24/7 availability and oncall

There is another meme going around OpsTwitter the past few days. This is a familiar refrain in discussions about on-call and quality of life. But the essence is:

If you need 24/7 availability, you also need follow-the-sun support. That way any crisis is in someone's day-time, regular-work day.

I agree, this is the standard you need to judge your solution against. However, this solution has some assumptions baked into it. Here are a few:

  • You have three teams operating 8 timezones from their neighbors (or two timezones spanning 12)
  • No one set of employment laws spans 24 timezones, so these teams will each be under different labor and national holiday laws.
  • Each timezone needs an on-call rotation.
  • The minimum viable on-call rotation per timezone is 3 people, but 6 is far more friendly to the people supporting the site.
  • Due to staffing reasons, your global on-call team needs 9 to 18 people on it (or 6 to 12 for a 12 timezone spread).
  • Due to the timezone spread, each team will have minimal coordination with each other. What coordination there is will involve one team being on a video-call at o-dark-thirty.
  • You need enough work to keep 9 to 18 people busy in addition to their fire-watch duties.

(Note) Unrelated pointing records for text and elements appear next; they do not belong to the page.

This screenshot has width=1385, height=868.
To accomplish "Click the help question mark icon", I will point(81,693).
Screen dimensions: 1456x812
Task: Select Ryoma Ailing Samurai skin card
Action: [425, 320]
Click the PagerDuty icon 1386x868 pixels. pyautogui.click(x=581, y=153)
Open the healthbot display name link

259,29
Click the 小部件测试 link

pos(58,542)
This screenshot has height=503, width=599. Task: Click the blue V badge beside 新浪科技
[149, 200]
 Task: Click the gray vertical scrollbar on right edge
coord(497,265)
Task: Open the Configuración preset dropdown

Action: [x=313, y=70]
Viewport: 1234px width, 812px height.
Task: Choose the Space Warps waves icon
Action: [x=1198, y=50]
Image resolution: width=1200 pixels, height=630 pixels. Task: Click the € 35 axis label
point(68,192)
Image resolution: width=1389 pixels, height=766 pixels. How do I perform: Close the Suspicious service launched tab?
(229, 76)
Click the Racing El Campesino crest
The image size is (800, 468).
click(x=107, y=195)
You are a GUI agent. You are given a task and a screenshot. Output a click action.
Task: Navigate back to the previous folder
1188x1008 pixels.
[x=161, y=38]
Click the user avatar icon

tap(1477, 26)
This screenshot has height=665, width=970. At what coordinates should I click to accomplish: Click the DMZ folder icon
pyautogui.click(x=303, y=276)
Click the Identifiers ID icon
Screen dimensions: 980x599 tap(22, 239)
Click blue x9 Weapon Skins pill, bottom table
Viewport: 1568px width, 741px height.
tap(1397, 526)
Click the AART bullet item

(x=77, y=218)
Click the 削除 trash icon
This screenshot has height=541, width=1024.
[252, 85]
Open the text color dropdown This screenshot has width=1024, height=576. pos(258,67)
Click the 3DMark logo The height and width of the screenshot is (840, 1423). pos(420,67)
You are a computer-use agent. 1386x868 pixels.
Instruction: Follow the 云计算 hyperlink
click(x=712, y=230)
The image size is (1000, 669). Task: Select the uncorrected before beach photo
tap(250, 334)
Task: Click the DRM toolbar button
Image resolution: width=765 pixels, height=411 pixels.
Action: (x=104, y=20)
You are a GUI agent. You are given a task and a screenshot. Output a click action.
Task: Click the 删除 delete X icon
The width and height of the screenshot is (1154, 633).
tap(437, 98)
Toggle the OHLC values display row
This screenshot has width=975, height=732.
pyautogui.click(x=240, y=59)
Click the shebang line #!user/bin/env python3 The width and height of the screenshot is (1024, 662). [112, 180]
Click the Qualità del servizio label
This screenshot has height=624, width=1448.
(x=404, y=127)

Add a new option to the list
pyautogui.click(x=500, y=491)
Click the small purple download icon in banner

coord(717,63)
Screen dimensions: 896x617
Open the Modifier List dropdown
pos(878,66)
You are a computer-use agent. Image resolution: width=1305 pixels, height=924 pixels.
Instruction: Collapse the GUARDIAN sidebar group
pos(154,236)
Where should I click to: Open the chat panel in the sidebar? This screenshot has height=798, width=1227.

You know who can pull that off? Really big companies.

You know who can't pull that off? Companies employing in a single labor market, such as the US.

I mean, Guam is a US holding (UTC+10). Theoretically if you had a team in Guam and a team in New York City (UTC-4) you would have a 10 hour difference between them. You could sort of make this work while staying inside the US tax and legal domains, but you're reliant on the technical base of people in Guam which has a population a bit smaller than Des Moines, Iowa. Colonialism means people will think about hiring in Ireland or India before Guam. To do this you need to go international.

Most smaller companies won't go international, way too much paperwork involved at a time when you're supposed to be lean and fast.

I have worked with follow-the-sun exactly once in my career. We had Ops teams in the US East Coast, Poland, and China. It wasn't a true 8/8/8 split, but it was enough of a split that "after hours maintenance" always happened in someone's daytime. It was pretty dang nice. Then we had a layoff round and the Poland office went away. And we fired our Chinese Ops folk to save money, which meant we were waking the US staff up at o-dark-thirty to do maintenance.

I'm conflicted on this advice. On the surface, I totally get the sentiment: keep the annoying shit in everyone's daytime and don't force people to work overnights.

As an industry, we have history with split-shifting and incident response. The night operator used to be a common feature of any company with a computer, the person (or team of people) responsible for loading/unloading tapes, swapping paper for the printer, collating and packaging print-jobs, making sure the batch-jobs ran, calling the SYSOP when things smelled off, and a bunch of other now-forgotten tasks. Most organizations have gotten rid of the night operator for a lot of reasons. The two biggest being:

  1. We've mostly automated the job out of existence. Tapes (if tapes are still in use) are handled by robots. Print-jobs now show up as a PDF in your email. Batch-schedulers are really fancy now, so getting those batch-jobs run is highly automated. Monitoring systems keep track of way more things than we could track in the night operator era.
  2. No one wants to work overnights. Like, no one. At least not enough to easily find a replacement when the one person who does like it decides to leave/retire.

(The second point hit WWU while I was there)

As an industry we no longer have tradition of doing shift-work. The robust expectation is we'll have a day-time job and go home in the evenings. If you offer me an overnight job at +30% pay -- I'll take it for a while, but I'm still job-hunting for a real daytime job. Not sustainable, which is why on-call is how we're solving the one night operator task we couldn't automate out of existence: incident response.

Everyone needs some way to do incident response, even if they're 15 people with a big idea and a website -- far too small to be doing follow-the-sun rotations. Are they supposed to make it clear that you only guarantee availability certain hours? I think there is some legs in that idea, but the site will be negatively compared with the site next door that offers 24/7 availability (at the cost of little sleep for their few engineers).

Forcing change to the idea that Ops-type work is always done with a pager attached with unknown extra hours will take a shit-ton of work. Sea changes like that don't happen naturally. We cross-faded from night operators to on-call rotations due to the changing nature of the role: there wasn't enough work to do on the 11pm to 7am shift to keep someone fully occupied, so we tacked those duties onto the 7am-3pm crew (who now work a nicer 9am to 5pm schedule).

The only way to break the need for on-call for Ops-type roles is to stop making availability promises when you're not staffed to support it with people responding as part of their normal working hours. If your support-desk isn't answering the phone, site availability shouldn't be promised.

It's that or unionizing the entire sector.